Late on Tuesday, as foreshadowed by the Otago Daily Times lead story the same day, Local Government Minister Simon Watts and Resource Management Act Reform Minister Chris Bishop announced that New Zealand’s 11 regional councils were destined for the scrap heap of history.
These bodies, which include the Otago Regional Council and Environment Southland, have protection of the natural landscape as their primary focus. As well as monitoring air and water quality and the suitability of land use, they also have a civil defence role and play a part in environmental management, biosecurity and pest control and planning and providing regional roading and public transport.
All important things, but things which critics claim could be done by existing district or city councils. Regional councils were seen as an unnecessary extra layer of governance — and an expensive extra layer when their ever increasing rates bills arrived.
"Right now, the system is tangled in duplication, disagreements, and decisions that defy common sense," Mr Bishop said.
"The government does not think local government is serving New Zealanders well and the time has come for reform."
That process will begin in a fortnight, when the government introduces the latest piece of its resource management law reforms into Parliament.
The discussion paper released with the announcement is a thin 30-page document short on specifics. It focuses on proposed changes at the governance level but — apart from suggesting that council mergers and amalgamation of back room functions like legal services and human relations — offers few details about what this will all mean for the hundreds of people whose jobs may be affected.
They would presumably, at least in the short-term, become the employees of the new "combined territories boards" that the government is proposing should replace regional councils.
Boards are meant to take over all roles and functions of regional councils: whether they are permanent institutions is up to the individual councils in the region.

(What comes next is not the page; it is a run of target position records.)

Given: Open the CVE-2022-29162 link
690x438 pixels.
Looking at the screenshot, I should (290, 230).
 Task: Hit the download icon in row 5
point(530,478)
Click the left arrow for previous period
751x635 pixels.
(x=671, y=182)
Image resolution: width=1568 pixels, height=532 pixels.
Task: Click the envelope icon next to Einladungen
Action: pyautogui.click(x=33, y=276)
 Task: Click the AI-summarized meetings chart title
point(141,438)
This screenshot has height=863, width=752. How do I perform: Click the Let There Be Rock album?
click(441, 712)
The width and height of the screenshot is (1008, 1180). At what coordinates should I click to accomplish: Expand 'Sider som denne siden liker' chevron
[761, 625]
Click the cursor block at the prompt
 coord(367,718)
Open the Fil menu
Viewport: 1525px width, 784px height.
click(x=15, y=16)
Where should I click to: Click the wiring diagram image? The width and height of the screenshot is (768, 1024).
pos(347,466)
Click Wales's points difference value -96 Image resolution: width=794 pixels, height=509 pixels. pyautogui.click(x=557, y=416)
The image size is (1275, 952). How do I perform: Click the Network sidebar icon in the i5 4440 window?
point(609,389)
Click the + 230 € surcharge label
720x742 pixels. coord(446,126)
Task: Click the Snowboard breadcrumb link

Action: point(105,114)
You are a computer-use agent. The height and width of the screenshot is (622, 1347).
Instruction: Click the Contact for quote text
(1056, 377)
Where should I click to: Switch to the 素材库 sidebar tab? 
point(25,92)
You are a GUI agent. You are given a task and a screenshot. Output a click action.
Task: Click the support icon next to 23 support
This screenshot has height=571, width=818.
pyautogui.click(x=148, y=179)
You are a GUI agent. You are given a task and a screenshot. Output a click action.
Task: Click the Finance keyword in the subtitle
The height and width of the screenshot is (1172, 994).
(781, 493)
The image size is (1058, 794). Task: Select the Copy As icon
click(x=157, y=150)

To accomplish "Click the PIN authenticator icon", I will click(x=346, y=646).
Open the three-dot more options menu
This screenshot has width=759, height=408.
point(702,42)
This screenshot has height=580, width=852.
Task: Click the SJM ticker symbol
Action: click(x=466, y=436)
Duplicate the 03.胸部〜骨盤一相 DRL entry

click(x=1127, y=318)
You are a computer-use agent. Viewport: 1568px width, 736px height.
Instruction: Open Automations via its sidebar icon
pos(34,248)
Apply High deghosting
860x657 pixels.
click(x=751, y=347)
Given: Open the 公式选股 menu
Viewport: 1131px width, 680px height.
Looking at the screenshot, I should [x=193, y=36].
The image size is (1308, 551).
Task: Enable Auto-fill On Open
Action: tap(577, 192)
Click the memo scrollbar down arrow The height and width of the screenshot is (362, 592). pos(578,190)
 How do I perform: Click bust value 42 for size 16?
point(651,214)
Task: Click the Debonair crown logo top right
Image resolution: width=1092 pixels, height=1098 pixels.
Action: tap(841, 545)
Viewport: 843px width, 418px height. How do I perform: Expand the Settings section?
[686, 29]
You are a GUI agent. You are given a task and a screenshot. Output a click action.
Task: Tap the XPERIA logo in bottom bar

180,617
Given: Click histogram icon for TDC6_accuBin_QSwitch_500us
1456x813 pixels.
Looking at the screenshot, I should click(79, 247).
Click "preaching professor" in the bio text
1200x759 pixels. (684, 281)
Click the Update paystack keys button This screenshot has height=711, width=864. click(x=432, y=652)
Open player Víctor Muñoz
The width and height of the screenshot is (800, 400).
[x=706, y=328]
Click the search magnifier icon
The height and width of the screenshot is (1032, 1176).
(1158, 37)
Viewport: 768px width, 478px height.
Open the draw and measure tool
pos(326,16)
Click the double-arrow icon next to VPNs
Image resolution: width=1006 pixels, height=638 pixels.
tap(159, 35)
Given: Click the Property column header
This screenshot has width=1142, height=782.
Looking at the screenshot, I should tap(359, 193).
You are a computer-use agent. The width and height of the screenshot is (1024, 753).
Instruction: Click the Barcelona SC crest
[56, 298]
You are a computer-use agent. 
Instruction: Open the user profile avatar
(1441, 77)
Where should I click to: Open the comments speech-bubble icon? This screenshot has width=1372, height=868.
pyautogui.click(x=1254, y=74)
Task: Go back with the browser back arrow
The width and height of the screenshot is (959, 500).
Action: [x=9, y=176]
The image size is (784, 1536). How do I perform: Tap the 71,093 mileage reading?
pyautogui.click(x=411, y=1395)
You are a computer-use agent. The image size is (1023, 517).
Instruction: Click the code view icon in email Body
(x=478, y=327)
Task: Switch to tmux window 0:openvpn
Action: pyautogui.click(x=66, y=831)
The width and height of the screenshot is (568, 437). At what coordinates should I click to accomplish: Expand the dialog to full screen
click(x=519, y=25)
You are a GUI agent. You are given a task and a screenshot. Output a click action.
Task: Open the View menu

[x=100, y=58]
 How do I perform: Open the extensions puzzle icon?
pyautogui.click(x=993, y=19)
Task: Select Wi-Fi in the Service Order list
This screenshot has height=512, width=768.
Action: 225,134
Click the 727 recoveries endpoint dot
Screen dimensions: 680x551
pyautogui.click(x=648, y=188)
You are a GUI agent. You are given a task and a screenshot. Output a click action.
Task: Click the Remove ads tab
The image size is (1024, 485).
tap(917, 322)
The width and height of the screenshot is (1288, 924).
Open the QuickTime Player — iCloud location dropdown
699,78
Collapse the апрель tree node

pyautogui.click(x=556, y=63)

The intention is that mayors would work together to govern their regions through "genuine regional collaboration". The reality may well be very different.
Mayors, who are already extremely busy, may resent this extra task being forced upon them. They also may, understandably, feel local loyalties to those who voted for them rather than be imbued with a sense of regional collegiality.
The proposed voting structures include one where the mayors from the largest population centres would have the highest proportion of the vote — no doubt causing further angst for those who already feel their regional councils are dominated by big city priorities.
The question also arises as to what would happen to regional council assets. Quite apart from land and buildings, the ORC owns Port Otago, a vital cog in the national as well as the regional economy. Its future now hangs in the balance.
The new boards are expected to draft "regional reorganisation plans" within two years — including whether they themselves are to continue existing, or not.
The plans are expected to "support national priorities like housing and infrastructure" — which on one hand sounds sensible but on the other could remove local autonomy in decision making if the government of the day disagrees with a region’s priorities.
The discussion document notes ominously that crown commissioners, potentially with veto powers, wait in the wings "when they thought this necessary in the interests of New Zealand as a whole".
Few would argue that the current local government system, let alone the resource management system, did not need some level of review and reform. Councils and regional councils often butted heads on issues and the consenting system could be expensive and labyrinthine.
But the government’s proposed solution to those issues places enormous responsibilities on the shoulders of mayors, has a questionable commitment to localism and leaves dozens of services — and the people who provide them — in limbo.